Il contempla l’octogone puis la regarda.

— Bouffe-le. Bouffes-en douze. Il se passera rien.

Il le fit. Rien ne se passa.

Trois bières plus tard, elle interrogeait Ratz sur les combats.

— Au Sammi, dit Ratz.

— Très peu pour moi, dit Case. J’ai entendu dire qu’ils se tuaient, là-bas.

Une heure plus tard, elle leur achetait des billets auprès d’un Thaï décharné, en t-shirt blanc et short de rugby flottant.

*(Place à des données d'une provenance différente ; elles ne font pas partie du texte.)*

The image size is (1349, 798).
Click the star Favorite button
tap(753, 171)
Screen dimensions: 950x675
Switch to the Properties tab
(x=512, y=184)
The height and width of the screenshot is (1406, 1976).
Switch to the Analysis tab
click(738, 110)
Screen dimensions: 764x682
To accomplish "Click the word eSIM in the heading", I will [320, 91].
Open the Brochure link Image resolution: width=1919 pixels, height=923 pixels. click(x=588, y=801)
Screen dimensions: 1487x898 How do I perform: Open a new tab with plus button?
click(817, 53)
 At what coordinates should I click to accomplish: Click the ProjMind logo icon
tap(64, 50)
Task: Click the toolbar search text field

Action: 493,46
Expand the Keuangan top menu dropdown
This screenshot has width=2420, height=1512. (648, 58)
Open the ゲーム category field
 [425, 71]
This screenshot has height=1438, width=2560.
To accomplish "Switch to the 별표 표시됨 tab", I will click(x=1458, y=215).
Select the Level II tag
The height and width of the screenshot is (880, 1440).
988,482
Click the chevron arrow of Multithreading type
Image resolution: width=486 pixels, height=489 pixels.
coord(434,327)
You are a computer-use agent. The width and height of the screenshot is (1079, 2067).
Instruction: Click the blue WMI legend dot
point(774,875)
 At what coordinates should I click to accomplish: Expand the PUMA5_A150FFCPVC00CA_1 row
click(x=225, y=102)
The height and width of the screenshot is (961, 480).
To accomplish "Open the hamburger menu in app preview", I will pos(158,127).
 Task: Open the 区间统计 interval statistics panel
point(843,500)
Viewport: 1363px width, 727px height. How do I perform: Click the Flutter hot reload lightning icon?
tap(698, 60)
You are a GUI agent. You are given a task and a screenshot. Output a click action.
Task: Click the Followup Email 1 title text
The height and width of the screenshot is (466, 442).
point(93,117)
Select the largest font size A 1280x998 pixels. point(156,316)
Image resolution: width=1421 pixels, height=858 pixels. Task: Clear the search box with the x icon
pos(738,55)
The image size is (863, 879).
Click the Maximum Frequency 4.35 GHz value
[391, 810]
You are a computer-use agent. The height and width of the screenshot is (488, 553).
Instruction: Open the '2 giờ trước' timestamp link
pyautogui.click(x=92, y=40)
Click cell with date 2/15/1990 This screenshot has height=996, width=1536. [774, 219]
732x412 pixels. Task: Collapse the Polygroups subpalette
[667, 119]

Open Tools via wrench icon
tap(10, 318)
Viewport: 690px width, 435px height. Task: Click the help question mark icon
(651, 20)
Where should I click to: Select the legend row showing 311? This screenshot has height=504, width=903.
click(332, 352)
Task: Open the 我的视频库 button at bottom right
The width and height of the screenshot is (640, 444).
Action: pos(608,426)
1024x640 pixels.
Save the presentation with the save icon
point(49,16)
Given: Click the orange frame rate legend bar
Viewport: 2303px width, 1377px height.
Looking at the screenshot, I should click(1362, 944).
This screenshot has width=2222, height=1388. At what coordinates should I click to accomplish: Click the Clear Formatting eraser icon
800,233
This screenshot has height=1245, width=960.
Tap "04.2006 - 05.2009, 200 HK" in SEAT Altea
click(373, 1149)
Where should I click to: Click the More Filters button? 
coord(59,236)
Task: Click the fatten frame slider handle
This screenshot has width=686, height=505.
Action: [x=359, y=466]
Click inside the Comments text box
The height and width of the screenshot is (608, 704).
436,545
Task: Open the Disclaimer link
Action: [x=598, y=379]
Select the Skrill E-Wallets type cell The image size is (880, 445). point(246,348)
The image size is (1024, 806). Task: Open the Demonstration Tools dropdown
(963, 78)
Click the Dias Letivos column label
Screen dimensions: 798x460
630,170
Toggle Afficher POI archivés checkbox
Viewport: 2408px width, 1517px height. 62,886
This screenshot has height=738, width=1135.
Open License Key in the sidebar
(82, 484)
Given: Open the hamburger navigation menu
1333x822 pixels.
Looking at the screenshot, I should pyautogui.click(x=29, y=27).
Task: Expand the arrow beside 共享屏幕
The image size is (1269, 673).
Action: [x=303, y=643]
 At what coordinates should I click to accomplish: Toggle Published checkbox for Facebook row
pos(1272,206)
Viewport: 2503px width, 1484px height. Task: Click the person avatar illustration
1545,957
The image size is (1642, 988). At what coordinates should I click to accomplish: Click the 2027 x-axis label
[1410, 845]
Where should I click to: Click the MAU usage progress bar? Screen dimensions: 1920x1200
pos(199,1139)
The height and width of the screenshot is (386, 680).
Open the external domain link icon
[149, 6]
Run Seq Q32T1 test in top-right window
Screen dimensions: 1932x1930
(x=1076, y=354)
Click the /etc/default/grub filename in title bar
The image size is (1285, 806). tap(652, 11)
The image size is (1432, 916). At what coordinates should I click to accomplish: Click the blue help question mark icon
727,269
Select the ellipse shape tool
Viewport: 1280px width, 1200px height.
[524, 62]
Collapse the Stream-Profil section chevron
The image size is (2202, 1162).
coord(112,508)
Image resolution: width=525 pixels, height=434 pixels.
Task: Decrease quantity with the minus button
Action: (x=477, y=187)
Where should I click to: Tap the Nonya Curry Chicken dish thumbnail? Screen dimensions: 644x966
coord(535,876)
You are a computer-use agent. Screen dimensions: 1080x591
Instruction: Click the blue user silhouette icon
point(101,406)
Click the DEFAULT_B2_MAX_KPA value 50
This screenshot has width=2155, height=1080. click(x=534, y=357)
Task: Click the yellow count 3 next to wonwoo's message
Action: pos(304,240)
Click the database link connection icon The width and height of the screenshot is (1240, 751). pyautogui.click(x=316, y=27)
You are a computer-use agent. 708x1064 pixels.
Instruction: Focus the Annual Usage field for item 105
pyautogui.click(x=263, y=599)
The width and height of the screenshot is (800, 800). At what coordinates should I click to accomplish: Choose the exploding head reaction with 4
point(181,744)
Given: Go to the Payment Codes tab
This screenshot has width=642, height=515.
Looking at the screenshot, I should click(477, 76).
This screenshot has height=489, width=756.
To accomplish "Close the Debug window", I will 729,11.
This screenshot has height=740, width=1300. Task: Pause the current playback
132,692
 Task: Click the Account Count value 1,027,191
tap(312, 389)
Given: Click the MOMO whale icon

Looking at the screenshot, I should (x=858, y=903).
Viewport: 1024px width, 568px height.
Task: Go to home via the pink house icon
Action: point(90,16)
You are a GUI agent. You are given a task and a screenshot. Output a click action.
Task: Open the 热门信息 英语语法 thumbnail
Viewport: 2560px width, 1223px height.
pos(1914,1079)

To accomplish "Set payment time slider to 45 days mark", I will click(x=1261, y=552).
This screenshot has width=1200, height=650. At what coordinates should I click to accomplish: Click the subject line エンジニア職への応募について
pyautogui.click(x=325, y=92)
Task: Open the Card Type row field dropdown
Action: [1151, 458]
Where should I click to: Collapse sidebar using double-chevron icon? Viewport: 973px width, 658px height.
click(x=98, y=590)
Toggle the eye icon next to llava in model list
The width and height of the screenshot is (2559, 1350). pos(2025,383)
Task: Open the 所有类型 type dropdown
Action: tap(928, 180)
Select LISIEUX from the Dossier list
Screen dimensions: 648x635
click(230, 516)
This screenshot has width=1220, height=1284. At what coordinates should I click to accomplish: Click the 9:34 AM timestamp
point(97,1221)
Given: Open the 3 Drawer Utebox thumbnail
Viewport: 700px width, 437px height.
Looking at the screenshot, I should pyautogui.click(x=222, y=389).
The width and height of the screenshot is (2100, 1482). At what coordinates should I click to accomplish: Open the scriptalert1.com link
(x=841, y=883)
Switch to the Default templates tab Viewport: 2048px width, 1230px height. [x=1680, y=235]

Le Sammi était un dôme gonflable derrière un entrepôt du port, toile grise tendue, renforcé d’un réseau de minces câbles d’acier. Le corridor, muni d’une porte à chaque extrémité, formait un sas grossier maintenant la pression différentielle qui soutenait le dôme. Des anneaux fluorescents étaient vissés, à intervalles réguliers, aux plaques de contre-plaqué du plafond mais la plupart avaient été brisés. L’air était moite, imprégné de l’odeur de la sueur et du béton.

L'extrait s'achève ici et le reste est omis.